Mr Seymour countered by saying “it doesn’t make sense” for Moxey to disturb the security guard solely to burn down the building. Furthermore, Mr Seymour said it was nonsensical to believe that Moxey would wait until January of the following year to set fire to the dorm if in fact he hadn’t been paid.

“Let’s say he was not paid in August,” Mr Seymour submitted to the jury. “Wait till January to burn it down? It doesn’t make sense.”

However, Crown prosecutor Darrell Taylor, assisted by Donard Brown, called on the jury to “chisel away” at the “red-herrings” and “smoke screens” proffered by Mr Seymour and Mr Moxey and see the case “for what it is.”

Those “red-herrings” and “smokescreens”, Ms Taylor suggested, were highlighted in what she suggested were inconsistencies contained in Mr Moxey’s testimony on the witness stand as compared to the contents of his record of interview and official statement to police in 2015.
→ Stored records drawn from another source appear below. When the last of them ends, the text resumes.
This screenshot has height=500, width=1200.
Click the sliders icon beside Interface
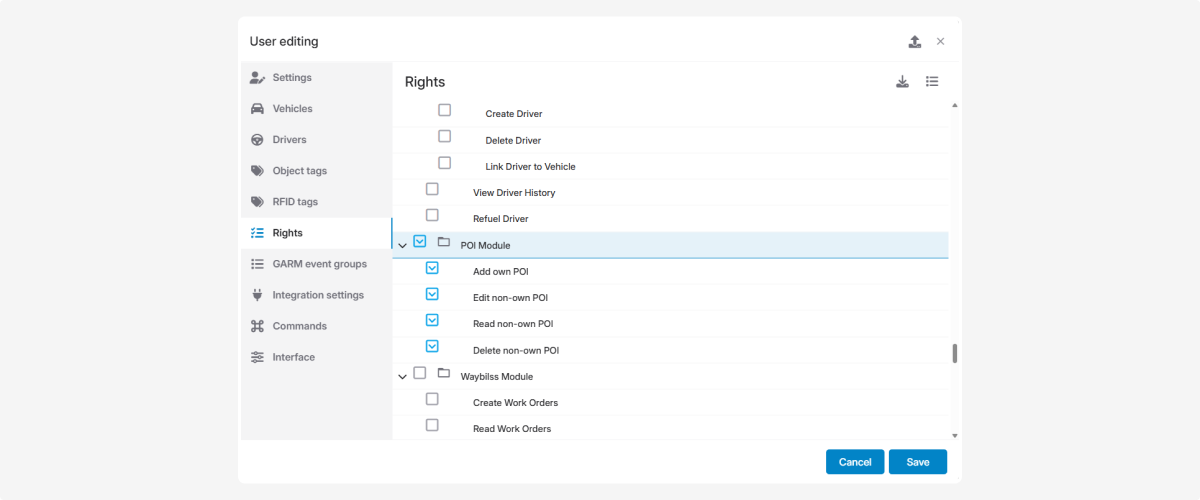[x=257, y=357]
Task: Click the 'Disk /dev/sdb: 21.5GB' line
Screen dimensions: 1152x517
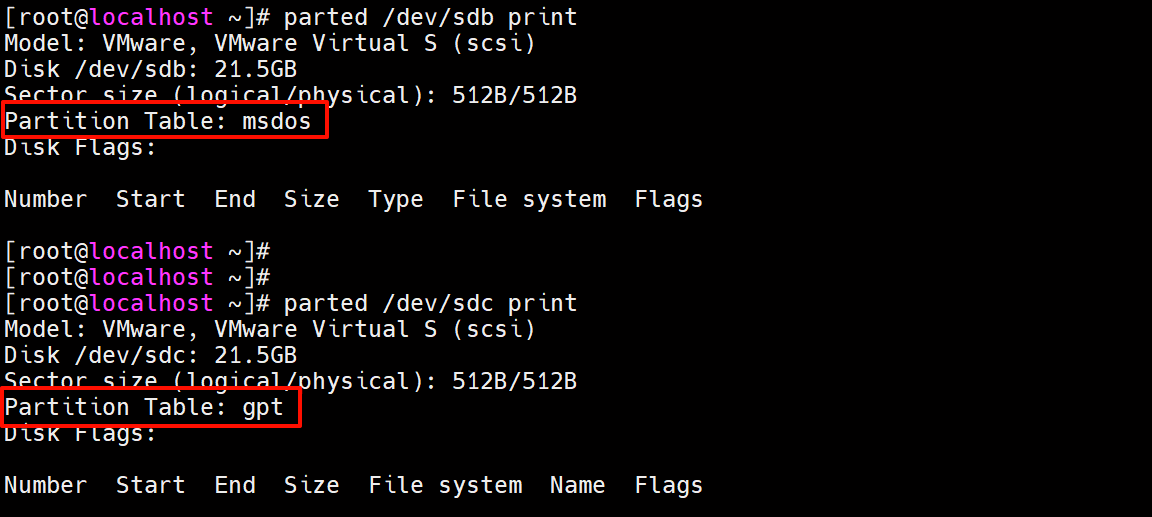Action: click(150, 70)
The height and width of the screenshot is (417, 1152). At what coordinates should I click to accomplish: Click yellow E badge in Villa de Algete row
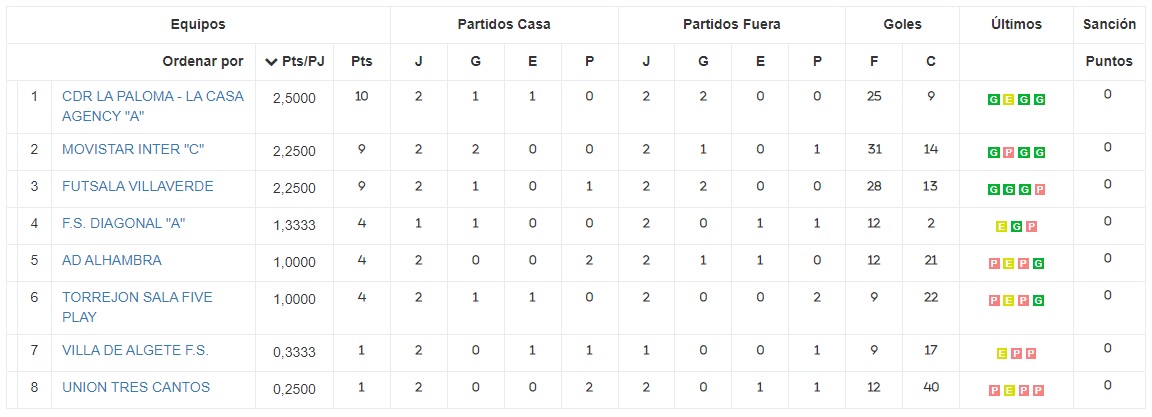(1002, 353)
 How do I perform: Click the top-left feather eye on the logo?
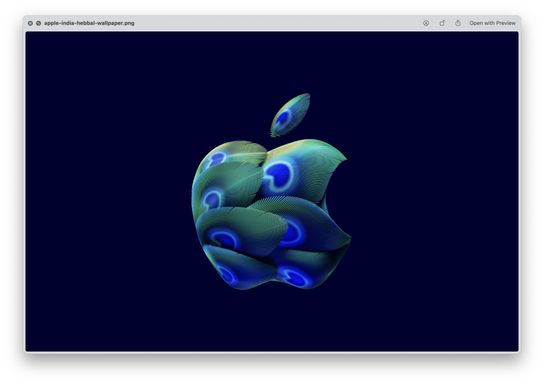coord(218,159)
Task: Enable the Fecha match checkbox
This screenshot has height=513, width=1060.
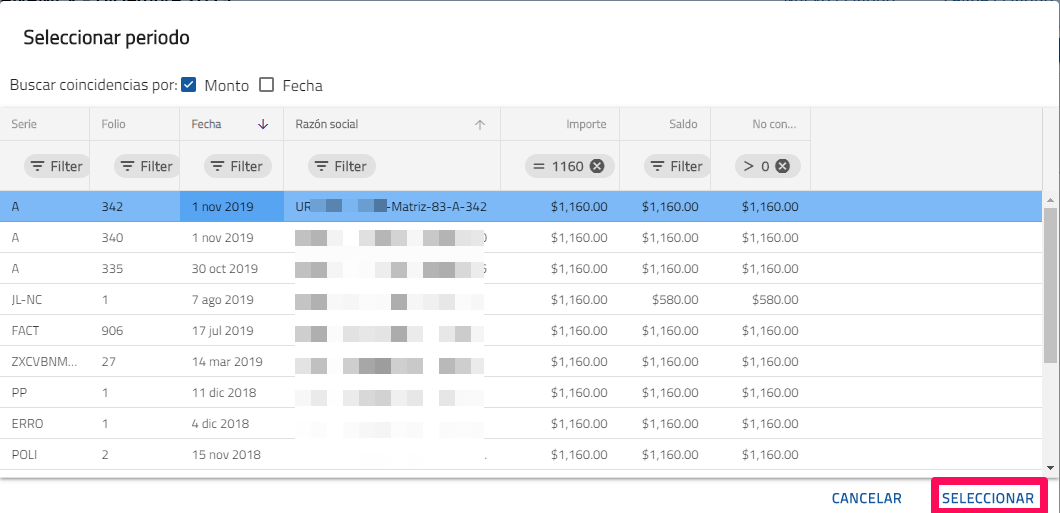Action: pyautogui.click(x=267, y=85)
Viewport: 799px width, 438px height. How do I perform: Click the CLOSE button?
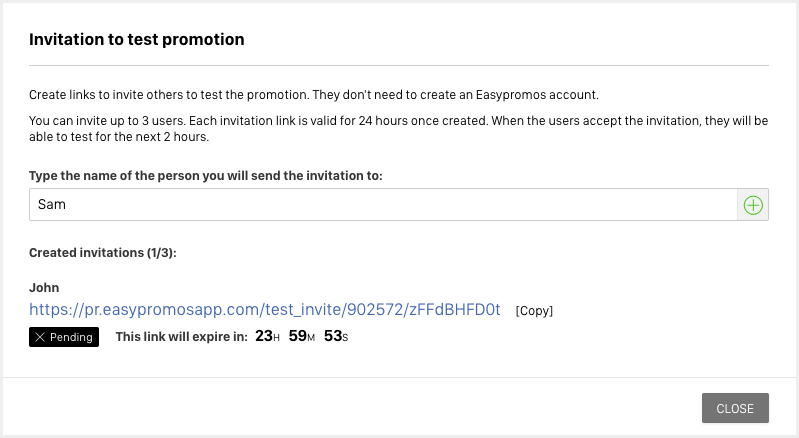click(x=735, y=408)
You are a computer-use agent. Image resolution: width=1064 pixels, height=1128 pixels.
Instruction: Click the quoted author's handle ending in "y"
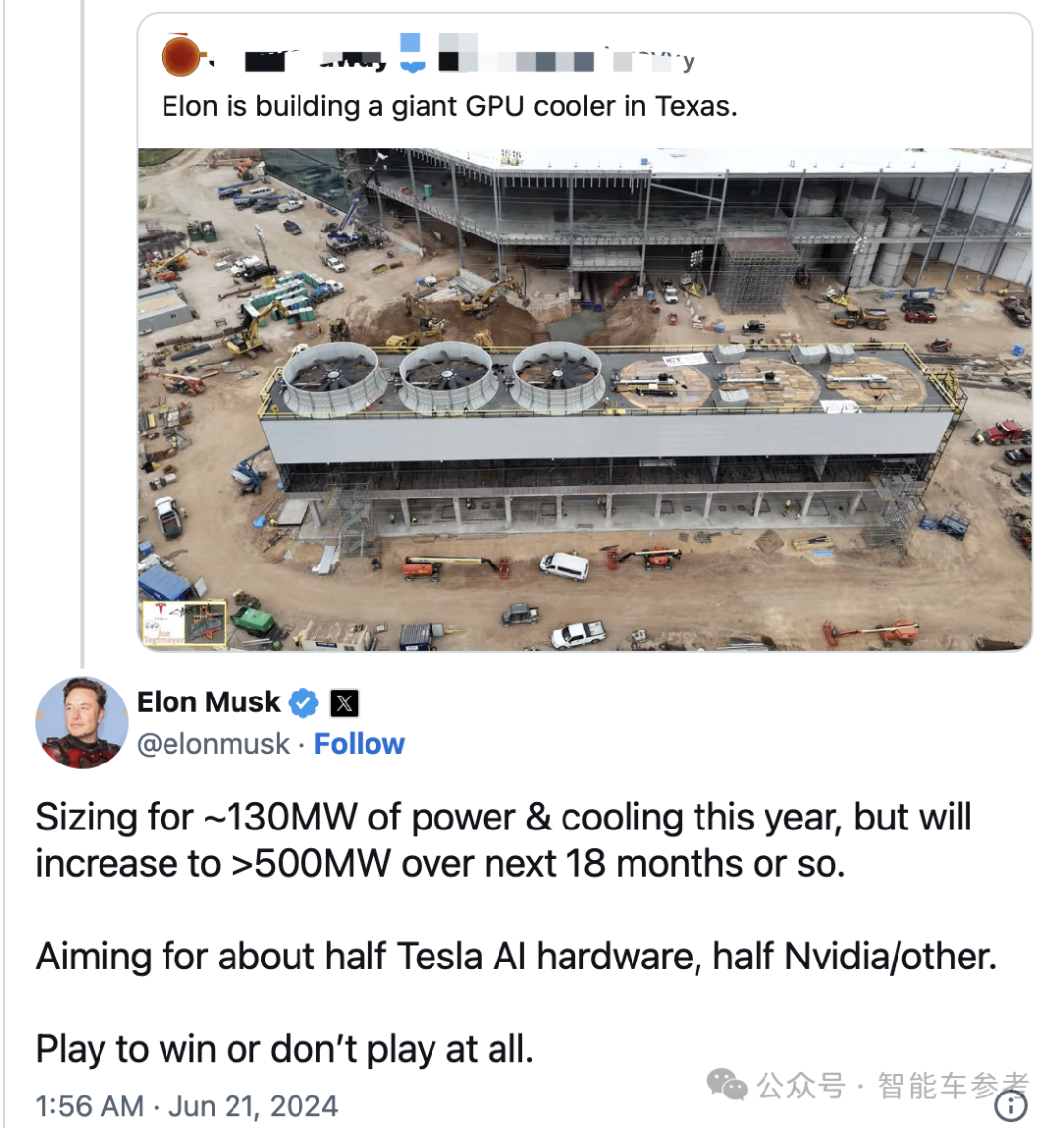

Previously, Mr Moxey said that on January 15, 2015, he had spent the entire day in Fresh Creek doing carpentry work, and that around 6pm he was at Adderley’s Liquor Store having a Guinness beer after having met with the store’s owner, Dale Adderley, just hours earlier.

At the time, Mr Moxey said Darlene Adderley, Mr Adderley’s daughter, as well as his own brother Donny Moxey and another relative, saw him in Fresh Creek on the day in question, and could vouch for his appearance there.

However, Ms Taylor, as she had done while cross examining Mr Moxey, said Mr Moxey did not provide “one scintilla of evidence” and questioned why he did not tell police something as crucial as the names of the various people he claimed saw him in Fresh Creek.

She further questioned why Mr Moxey, according to both the record of interview and his official statement, opted to say anything other than things that either exonerated him or at the very least serve as a solid alibi, suggesting doing so would be in line with what anyone accused of a major crime would do.

However, the jury ultimately returned a unanimous not guilty verdict, after being guided by Justice Bernard Turner during his summing up of the facts of the trial.

Mr Moxey was initially arraigned and charged with arson over allegations he set fire to the male dormitory at the North Andros site in January of 2015.

Preliminary reports from police said the fire was the result of arson and the blaze began in the roof around 7pm on January 15, 2015. Officials battled the blaze and managed to extinguish it shortly after 11pm; however, it left one of the male dormitories at the site severely damaged.